Biggest questions Republicans have to answer on tax reform - Daily American Buzz

Biggest questions Republicans have to answer on tax reform

Is this tax reform, or a tax cut?The cost of Paul Ryan’s tax plan, broken down.
Tax reform” in Washington-speak refers to cutting tax rates and paying for the rate cuts by eliminating or curtailing loopholes and deductions to broaden the tax base — to increase the amount of income the tax rates apply to. The canonical example is the 1986 tax reform, which is broadly beloved because it was bipartisan, it involved Ronald Reagan, it reduced the deficit, and there’s a great book about it.

Not all “reform” plans, though, pay for all their rate cuts with loophole closures. The Better Way plan would cost $3.1 trillion in the first 10 years, according to the Tax Policy Center. The plan Donald Trump put forward during the campaign would cost twice as much in the first decade. (Those projections don’t assume much bounce in economic growth rates from either plan.)

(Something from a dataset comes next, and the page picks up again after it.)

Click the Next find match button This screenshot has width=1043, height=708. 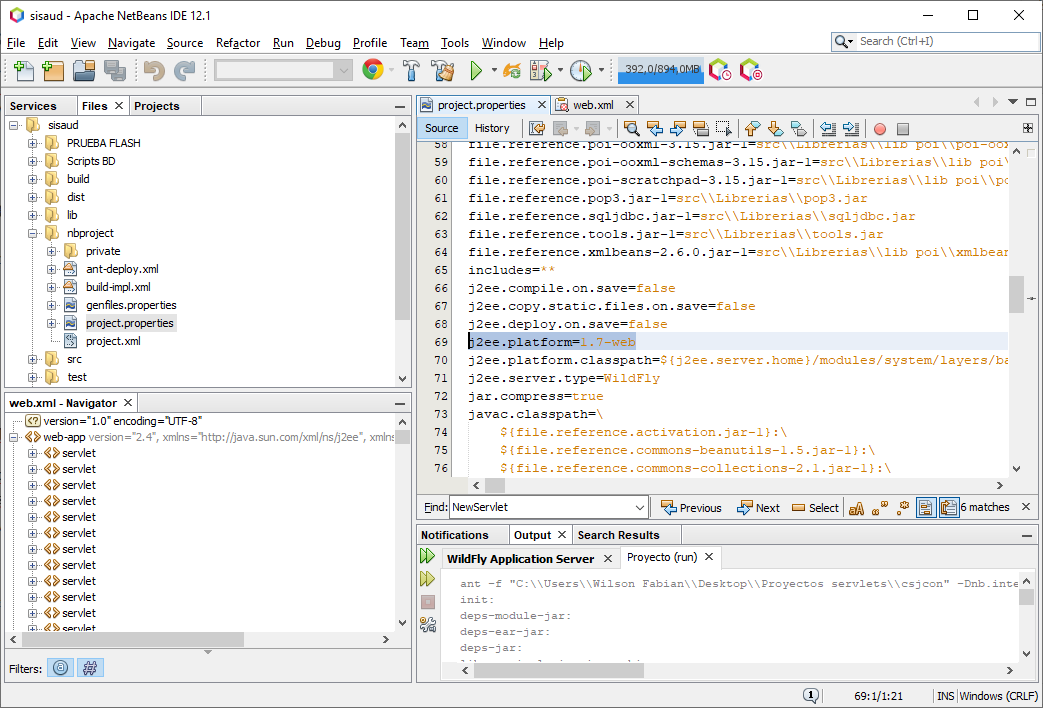(x=758, y=508)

Doing a true revenue-neutral tax reform and doing a giant tax cut that you call tax reform have very different implications, economically and politically. One big downside to a revenue-neutral approach is that you end up needing to raise taxes on some people or companies. On the other hand, you can’t use budget reconciliation and pass a Senate bill with just 51 votes if the legislation you’re pushing increases the budget deficit 10 or more years into the future. That means you need 60 votes in the Senate for tax cuts that are truly permanent. George W. Bush got his tax cuts done by scheduling them to expire after 10 years, which made it relatively easy for the Obama administration to partially undo them.

How are they going to limit individual tax breaks?
Places that benefit most, and least, from the state and local tax deduction
The Ryan-Brady tax reform blueprint would preserve the two biggest and most popular itemized deductions — those for mortgage interest and charitable donations — but eliminate all others, as well as a few credits.

The biggest deal here is the deductions for state income, sales, and real estate taxes, which together provided $80.4 billion in tax relief in fiscal year 2014. That's more than the mortgage interest deduction. The mortgage deduction is widely viewed as politically untouchable, because its affluent-but-not-super-wealthy beneficiaries will cry bloody murder if it’s threatened.

But that same group stands to lose a lot if the state tax deductions go. Particularly threatened are affluent people in high-tax liberal states such as New York, New Jersey, and California. Normally that wouldn’t be as much of a problem for Republicans, who don’t stand a chance of winning statewide races in those states, but Donald Trump knows an awful lot of rich people in that area and may be sensitive to their concerns. Lower rates will offset this tax hike for many, but some will still lose out in aggregate. This could also be a problem for House Republicans who hold seats in upscale suburban districts in high-tax blue states.

The deduction reforms bring in $1.9 trillion over the first 10 years, according to the Tax Policy Center. The math of the GOP plan doesn't even begin to work without them present. But including them could set up a big backlash.